Work to be completed — Where a picture appears, leave it out, and transcribe all the lines below exactly.

Screenshot grounding data —
•••••
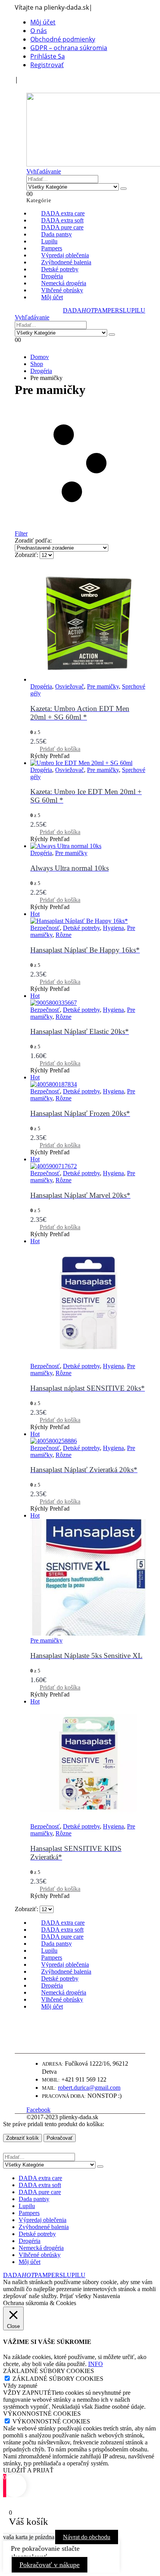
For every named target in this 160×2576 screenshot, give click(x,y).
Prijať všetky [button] (75, 2296)
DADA (78, 310)
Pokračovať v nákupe (49, 2565)
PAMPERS (108, 310)
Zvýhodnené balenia (44, 2227)
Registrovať (47, 65)
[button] (30, 88)
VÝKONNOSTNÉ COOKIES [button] (42, 2413)
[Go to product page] (87, 624)
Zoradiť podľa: (33, 540)
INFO (95, 2364)
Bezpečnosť (45, 928)
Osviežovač (69, 686)
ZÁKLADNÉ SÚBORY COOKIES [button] (48, 2371)
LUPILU (134, 310)
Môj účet (43, 22)
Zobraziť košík (22, 2138)
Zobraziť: (27, 555)
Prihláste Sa (47, 56)
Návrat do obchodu (86, 2537)
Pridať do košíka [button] (60, 749)
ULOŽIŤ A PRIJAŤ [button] (28, 2470)
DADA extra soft (40, 2185)
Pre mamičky (103, 686)
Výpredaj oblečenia (42, 2220)
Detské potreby (81, 928)
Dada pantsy (34, 2199)
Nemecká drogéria (41, 2248)
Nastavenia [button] (106, 2296)
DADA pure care (40, 2192)
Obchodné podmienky (62, 39)
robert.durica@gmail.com (89, 2087)
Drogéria (41, 686)
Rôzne (63, 935)
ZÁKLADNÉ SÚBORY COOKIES (57, 2378)
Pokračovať (60, 2138)
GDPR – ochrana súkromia (68, 47)
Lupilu (27, 2206)
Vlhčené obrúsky (40, 2255)
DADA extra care (40, 2178)
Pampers (29, 2213)
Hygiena (113, 928)
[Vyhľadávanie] (123, 188)
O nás (38, 30)
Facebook (38, 2109)
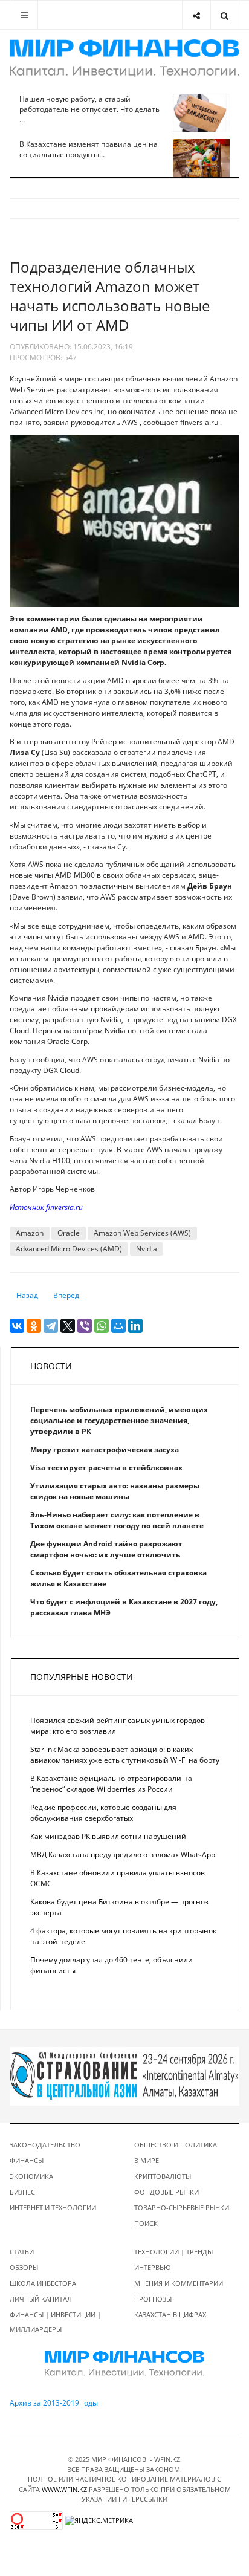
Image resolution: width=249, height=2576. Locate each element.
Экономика (31, 2176)
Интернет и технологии (53, 2207)
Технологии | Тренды (173, 2251)
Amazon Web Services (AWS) (142, 1233)
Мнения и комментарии (178, 2283)
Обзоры (24, 2267)
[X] (67, 1326)
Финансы (27, 2160)
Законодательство (45, 2144)
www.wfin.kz (64, 2489)
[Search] (224, 15)
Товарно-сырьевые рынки (181, 2207)
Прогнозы (153, 2298)
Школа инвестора (43, 2283)
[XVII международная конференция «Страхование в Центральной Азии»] (124, 2076)
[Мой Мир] (118, 1326)
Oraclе (68, 1233)
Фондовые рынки (166, 2191)
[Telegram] (51, 1326)
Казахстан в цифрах (170, 2314)
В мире (146, 2160)
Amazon (30, 1233)
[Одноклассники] (34, 1326)
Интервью (152, 2267)
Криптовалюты (162, 2176)
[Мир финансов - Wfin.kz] (124, 58)
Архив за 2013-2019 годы (54, 2403)
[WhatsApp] (101, 1326)
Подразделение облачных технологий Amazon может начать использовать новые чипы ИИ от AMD (110, 296)
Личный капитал (41, 2298)
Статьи (22, 2251)
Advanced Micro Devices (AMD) (69, 1249)
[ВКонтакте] (17, 1326)
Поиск (146, 2223)
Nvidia (146, 1249)
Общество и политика (175, 2144)
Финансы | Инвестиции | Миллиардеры (55, 2322)
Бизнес (22, 2191)
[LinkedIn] (135, 1326)
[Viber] (84, 1326)
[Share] (196, 15)
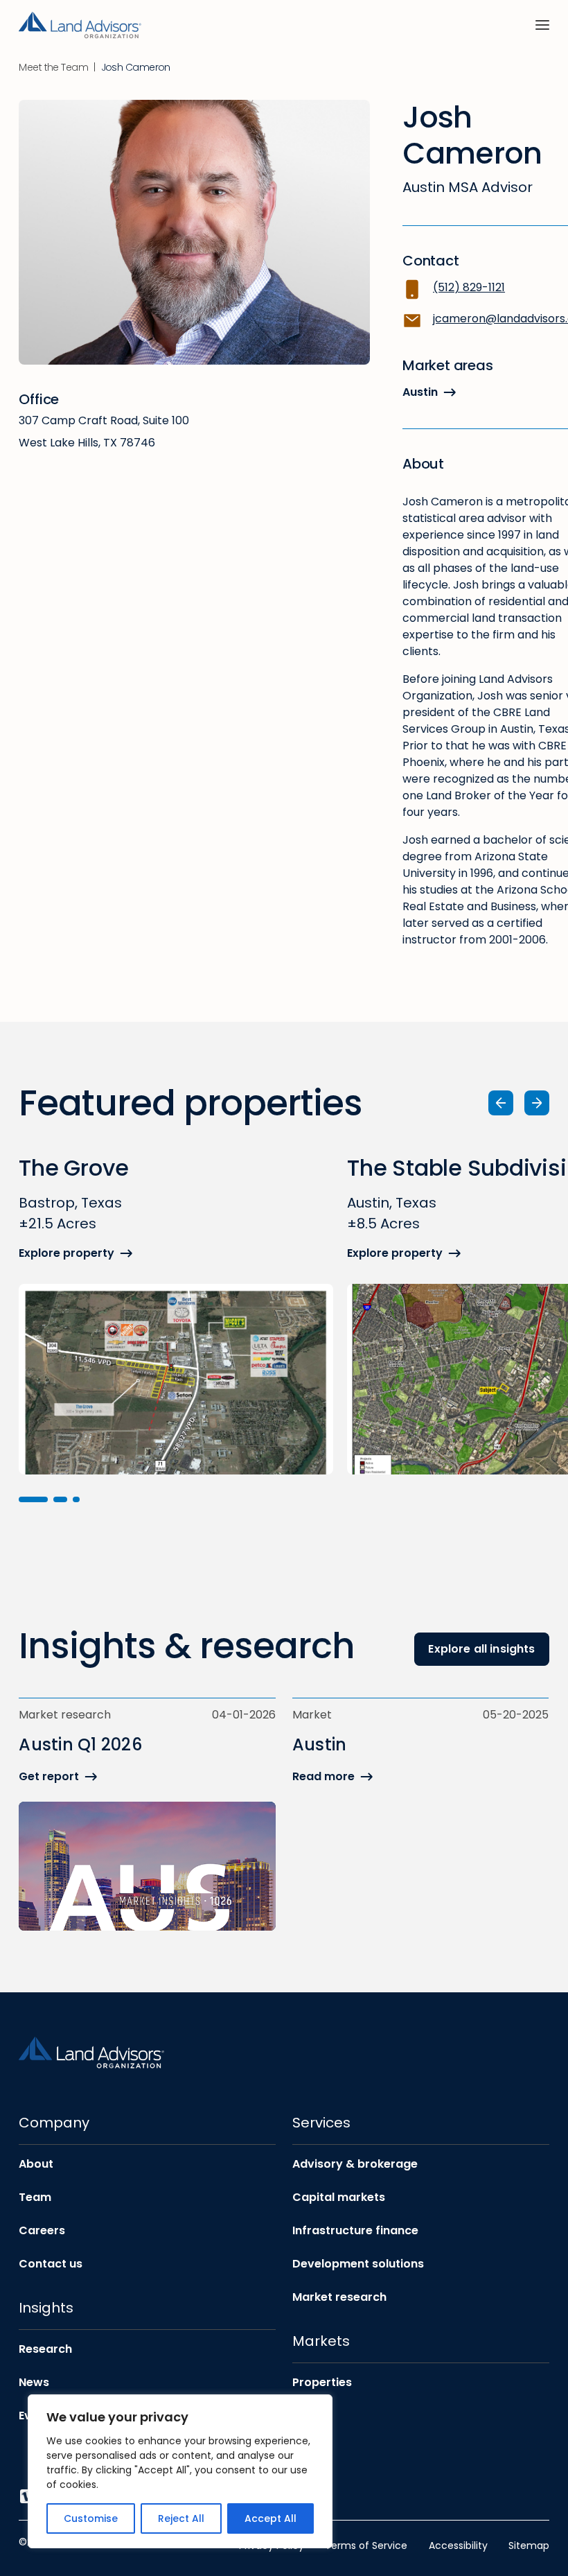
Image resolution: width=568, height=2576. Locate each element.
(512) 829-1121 (469, 287)
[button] (33, 1499)
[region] (180, 2471)
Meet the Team (53, 67)
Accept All (270, 2518)
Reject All (181, 2518)
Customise (91, 2518)
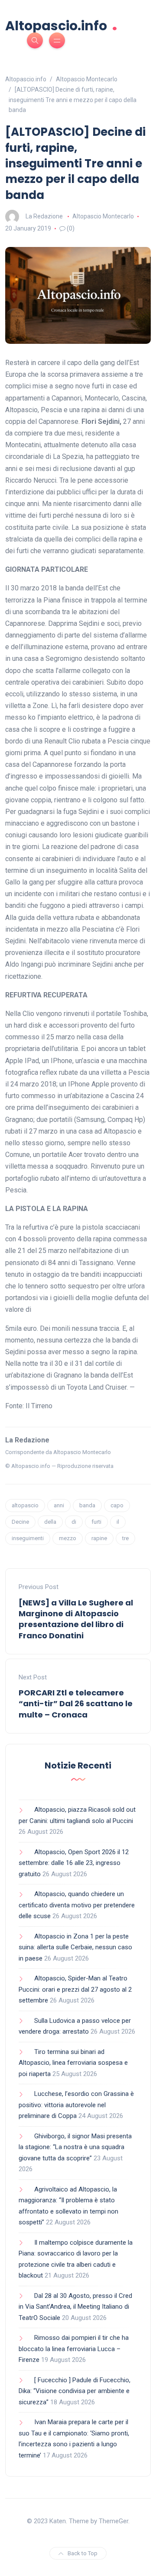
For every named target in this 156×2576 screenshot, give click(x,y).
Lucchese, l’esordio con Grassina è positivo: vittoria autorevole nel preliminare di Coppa (76, 2105)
•••••
Solution for this exercise —
For every named target in this 160×2576 screenshot, give click(x,y).
Prijať všetky [button] (75, 2296)
DADA (78, 310)
Pokračovať v nákupe (49, 2565)
PAMPERS (108, 310)
Zvýhodnené balenia (44, 2227)
Registrovať (47, 65)
[button] (30, 88)
VÝKONNOSTNÉ COOKIES [button] (42, 2413)
[Go to product page] (87, 624)
Zoradiť podľa: (33, 540)
INFO (95, 2364)
Bezpečnosť (45, 928)
Osviežovač (69, 686)
ZÁKLADNÉ SÚBORY COOKIES [button] (48, 2371)
LUPILU (134, 310)
Môj účet (43, 22)
Zobraziť košík (22, 2138)
Zobraziť: (27, 555)
Prihláste Sa (47, 56)
Návrat do obchodu (86, 2537)
Pridať do košíka [button] (60, 749)
ULOŽIŤ A PRIJAŤ [button] (28, 2470)
DADA extra soft (40, 2185)
Pre mamičky (103, 686)
Výpredaj oblečenia (42, 2220)
Detské potreby (81, 928)
Dada pantsy (34, 2199)
Nemecká drogéria (41, 2248)
Nastavenia [button] (106, 2296)
DADA pure care (40, 2192)
Obchodné podmienky (62, 39)
robert.durica@gmail.com (89, 2087)
Drogéria (41, 686)
Rôzne (63, 935)
ZÁKLADNÉ SÚBORY COOKIES (57, 2378)
Pokračovať (60, 2138)
GDPR – ochrana súkromia (68, 47)
Lupilu (27, 2206)
Vlhčené obrúsky (40, 2255)
DADA extra care (40, 2178)
Pampers (29, 2213)
Hygiena (113, 928)
[Vyhľadávanie] (123, 188)
O nás (38, 30)
Facebook (38, 2109)
Image resolution: width=249, height=2576. Locate each element.
Экономика (31, 2176)
Интернет и технологии (53, 2207)
Технологии | Тренды (173, 2251)
Amazon Web Services (AWS) (142, 1233)
Мнения и комментарии (178, 2283)
Обзоры (24, 2267)
[X] (67, 1326)
Финансы (27, 2160)
Законодательство (45, 2144)
www.wfin.kz (64, 2489)
[Search] (224, 15)
Товарно-сырьевые рынки (181, 2207)
Прогнозы (153, 2298)
Школа инвестора (43, 2283)
[XVII международная конференция «Страхование в Центральной Азии»] (124, 2076)
[Мой Мир] (118, 1326)
Oraclе (68, 1233)
Фондовые рынки (166, 2191)
[Telegram] (51, 1326)
Казахстан в цифрах (170, 2314)
В мире (146, 2160)
Amazon (30, 1233)
[Одноклассники] (34, 1326)
Интервью (152, 2267)
Криптовалюты (162, 2176)
[Мир финансов - Wfin.kz] (124, 58)
Архив за 2013-2019 годы (54, 2403)
[WhatsApp] (101, 1326)
Подразделение облачных технологий Amazon может начать использовать новые чипы ИИ от AMD (110, 296)
Личный капитал (41, 2298)
Статьи (22, 2251)
Advanced Micro Devices (AMD) (69, 1249)
[ВКонтакте] (17, 1326)
Поиск (146, 2223)
Nvidia (146, 1249)
Общество и политика (175, 2144)
Финансы | Инвестиции | Миллиардеры (55, 2322)
Бизнес (22, 2191)
[LinkedIn] (135, 1326)
[Viber] (84, 1326)
[Share] (196, 15)
Image resolution: width=568, height=2576. Locate each element.
(512) 829-1121 (469, 287)
[button] (33, 1499)
[region] (180, 2471)
Meet the Team (53, 67)
Accept All (270, 2518)
Reject All (181, 2518)
Customise (91, 2518)
For every named target in this 156×2576 screenshot, give click(x,y).
Lucchese, l’esordio con Grassina è positivo: vittoria autorevole nel preliminare di Coppa (76, 2105)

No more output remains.